RE: Climate action.9 Sep 2025 12:19
Maybe you are too young to remember the disastrous Wilson government policy that saw massive tax rises on unearned and earned income. Exit the big earners at that time... Extraordinarily, also an interesting fact that Income tax is a temporary tax....mandate renewed every year.
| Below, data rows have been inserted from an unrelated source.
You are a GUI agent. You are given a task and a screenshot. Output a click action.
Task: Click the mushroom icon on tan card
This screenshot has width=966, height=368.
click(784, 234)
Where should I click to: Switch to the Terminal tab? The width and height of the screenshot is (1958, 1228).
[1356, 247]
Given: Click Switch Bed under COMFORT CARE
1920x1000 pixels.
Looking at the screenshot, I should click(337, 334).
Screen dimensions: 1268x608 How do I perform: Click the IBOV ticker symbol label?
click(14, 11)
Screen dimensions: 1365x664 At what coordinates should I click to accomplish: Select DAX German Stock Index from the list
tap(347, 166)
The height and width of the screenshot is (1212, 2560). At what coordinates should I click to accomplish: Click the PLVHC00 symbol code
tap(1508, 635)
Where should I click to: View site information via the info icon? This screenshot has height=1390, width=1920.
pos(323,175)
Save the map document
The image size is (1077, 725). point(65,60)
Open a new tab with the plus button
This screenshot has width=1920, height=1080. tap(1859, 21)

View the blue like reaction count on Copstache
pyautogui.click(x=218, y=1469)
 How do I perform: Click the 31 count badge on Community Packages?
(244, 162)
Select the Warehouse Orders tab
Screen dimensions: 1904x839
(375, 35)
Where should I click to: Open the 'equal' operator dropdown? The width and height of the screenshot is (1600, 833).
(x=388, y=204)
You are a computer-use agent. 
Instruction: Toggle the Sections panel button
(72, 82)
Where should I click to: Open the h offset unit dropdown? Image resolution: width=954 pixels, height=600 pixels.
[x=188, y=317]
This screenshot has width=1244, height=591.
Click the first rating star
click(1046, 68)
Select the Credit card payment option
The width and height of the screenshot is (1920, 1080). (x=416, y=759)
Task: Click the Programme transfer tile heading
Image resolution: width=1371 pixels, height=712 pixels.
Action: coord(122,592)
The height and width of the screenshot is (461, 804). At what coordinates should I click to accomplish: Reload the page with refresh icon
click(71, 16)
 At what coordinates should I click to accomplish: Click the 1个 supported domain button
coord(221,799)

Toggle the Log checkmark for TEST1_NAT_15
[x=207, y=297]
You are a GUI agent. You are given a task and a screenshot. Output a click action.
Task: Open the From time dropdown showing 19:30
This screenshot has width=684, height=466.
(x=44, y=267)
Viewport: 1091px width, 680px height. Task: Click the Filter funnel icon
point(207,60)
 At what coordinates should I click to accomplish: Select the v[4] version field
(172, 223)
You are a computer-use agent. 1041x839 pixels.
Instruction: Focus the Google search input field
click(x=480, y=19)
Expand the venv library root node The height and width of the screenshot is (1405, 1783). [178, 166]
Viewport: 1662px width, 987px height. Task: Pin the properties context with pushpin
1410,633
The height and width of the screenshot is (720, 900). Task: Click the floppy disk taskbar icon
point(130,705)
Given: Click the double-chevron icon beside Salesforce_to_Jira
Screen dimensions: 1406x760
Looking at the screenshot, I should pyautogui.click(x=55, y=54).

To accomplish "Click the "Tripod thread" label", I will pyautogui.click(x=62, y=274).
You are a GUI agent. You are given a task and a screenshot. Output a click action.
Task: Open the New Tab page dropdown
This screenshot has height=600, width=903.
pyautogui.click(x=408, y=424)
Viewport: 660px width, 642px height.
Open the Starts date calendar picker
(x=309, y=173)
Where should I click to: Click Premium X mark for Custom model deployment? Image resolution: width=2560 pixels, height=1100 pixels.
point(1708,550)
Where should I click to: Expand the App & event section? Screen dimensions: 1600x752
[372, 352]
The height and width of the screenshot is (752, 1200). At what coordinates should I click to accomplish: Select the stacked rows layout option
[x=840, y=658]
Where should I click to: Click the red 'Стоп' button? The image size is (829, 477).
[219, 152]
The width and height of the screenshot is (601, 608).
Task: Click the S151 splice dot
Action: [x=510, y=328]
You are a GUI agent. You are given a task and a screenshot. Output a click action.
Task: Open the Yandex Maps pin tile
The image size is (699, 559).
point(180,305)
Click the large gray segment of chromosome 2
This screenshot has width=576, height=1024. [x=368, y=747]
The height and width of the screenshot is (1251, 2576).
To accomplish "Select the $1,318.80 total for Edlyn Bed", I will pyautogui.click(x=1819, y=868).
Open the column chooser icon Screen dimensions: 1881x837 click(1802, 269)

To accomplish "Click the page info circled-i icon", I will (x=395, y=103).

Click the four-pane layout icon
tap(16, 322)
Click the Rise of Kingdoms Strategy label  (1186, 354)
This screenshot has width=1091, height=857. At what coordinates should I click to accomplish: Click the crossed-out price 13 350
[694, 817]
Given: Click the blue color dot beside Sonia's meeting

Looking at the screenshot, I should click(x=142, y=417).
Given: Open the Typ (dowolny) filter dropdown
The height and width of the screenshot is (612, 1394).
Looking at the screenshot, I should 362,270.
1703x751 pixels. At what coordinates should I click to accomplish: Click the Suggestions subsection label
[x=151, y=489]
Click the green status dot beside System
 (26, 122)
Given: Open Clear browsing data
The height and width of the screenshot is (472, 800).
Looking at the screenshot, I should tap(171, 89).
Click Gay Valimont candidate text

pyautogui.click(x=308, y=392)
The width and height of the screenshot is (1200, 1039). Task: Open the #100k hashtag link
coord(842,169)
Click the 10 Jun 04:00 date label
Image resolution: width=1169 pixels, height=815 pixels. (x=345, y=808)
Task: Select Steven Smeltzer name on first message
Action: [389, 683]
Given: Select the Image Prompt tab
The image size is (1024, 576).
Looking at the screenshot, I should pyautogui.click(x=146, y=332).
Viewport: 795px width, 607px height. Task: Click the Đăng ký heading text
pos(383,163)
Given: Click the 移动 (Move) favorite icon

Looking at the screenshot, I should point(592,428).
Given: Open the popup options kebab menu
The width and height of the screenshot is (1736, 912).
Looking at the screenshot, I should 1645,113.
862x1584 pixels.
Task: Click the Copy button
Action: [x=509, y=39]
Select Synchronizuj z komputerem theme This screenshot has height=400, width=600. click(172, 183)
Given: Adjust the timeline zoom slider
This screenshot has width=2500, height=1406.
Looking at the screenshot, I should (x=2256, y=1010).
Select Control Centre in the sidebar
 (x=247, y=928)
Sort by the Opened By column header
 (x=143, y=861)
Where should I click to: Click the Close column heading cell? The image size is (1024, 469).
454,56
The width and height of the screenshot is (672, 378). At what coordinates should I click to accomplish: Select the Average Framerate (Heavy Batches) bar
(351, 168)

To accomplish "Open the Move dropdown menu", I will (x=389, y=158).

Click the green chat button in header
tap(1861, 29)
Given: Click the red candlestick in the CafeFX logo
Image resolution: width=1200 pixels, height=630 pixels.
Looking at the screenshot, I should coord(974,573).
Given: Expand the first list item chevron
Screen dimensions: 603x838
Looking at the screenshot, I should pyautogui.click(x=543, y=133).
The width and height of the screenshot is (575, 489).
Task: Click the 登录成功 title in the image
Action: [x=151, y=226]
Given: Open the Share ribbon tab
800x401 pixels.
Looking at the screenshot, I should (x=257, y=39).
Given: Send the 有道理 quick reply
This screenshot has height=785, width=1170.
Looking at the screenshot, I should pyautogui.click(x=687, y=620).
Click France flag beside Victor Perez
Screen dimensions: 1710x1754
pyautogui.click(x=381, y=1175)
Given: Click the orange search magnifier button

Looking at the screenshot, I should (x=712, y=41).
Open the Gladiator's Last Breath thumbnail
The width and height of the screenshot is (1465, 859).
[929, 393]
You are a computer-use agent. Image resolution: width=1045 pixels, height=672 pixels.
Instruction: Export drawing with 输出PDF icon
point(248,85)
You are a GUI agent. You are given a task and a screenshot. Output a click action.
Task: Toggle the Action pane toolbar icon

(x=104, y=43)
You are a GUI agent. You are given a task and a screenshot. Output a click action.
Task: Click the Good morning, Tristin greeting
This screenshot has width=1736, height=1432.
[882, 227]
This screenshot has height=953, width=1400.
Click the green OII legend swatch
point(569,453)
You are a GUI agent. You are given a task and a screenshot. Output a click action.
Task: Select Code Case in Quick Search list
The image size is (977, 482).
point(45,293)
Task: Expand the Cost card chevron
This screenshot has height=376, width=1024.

Pitts original Tax to pay for removing Napoleon collected less than expected first time round!
" There have been two tax years since WW2 when income tax rates exceeded 100%. In 1947/48, Clement Atlee’s Labour government imposed a ‘special contribution’ of 50% on investment income above £5,000 – this applied on top of basic rate income tax at 45% and surtax at 52.5%, giving an overall rate of £147.5%! A similar special charge imposed by Harold Wilson’s Labour government on investment income over £8,000 for the 1967/68 tax year resulted in a slightly lower effective rate of 136.25%.
Even leaving those two anomalies aside, tax rates remained at eye-watering levels until 1979 despite the abolition of surtax in 1973, which was simply replaced by higher income tax rates by Labour chancellor Dennis Healey (who famously said “I warn you that there are going to be howls of anguish from those rich enough to pay over 75% on their last slice of earnings”).
The turning point came shortly after the Conservatives, under Margaret Thatcher, won the 1979 election. In his post-election Budget, Geoffrey Howe retrospectively lowered tax rates from the start of the 1979/80 tax year (the top rate dropped from 83% to 60%). The tax cutting trend continued under the Conservatives, culminating in Nigel Lawson’s 1988 Budget which abolished various intermediate tax rates leaving just a basic income tax rate (cut from 27% to 25%) and a higher rate (cut from 60% to 40%)."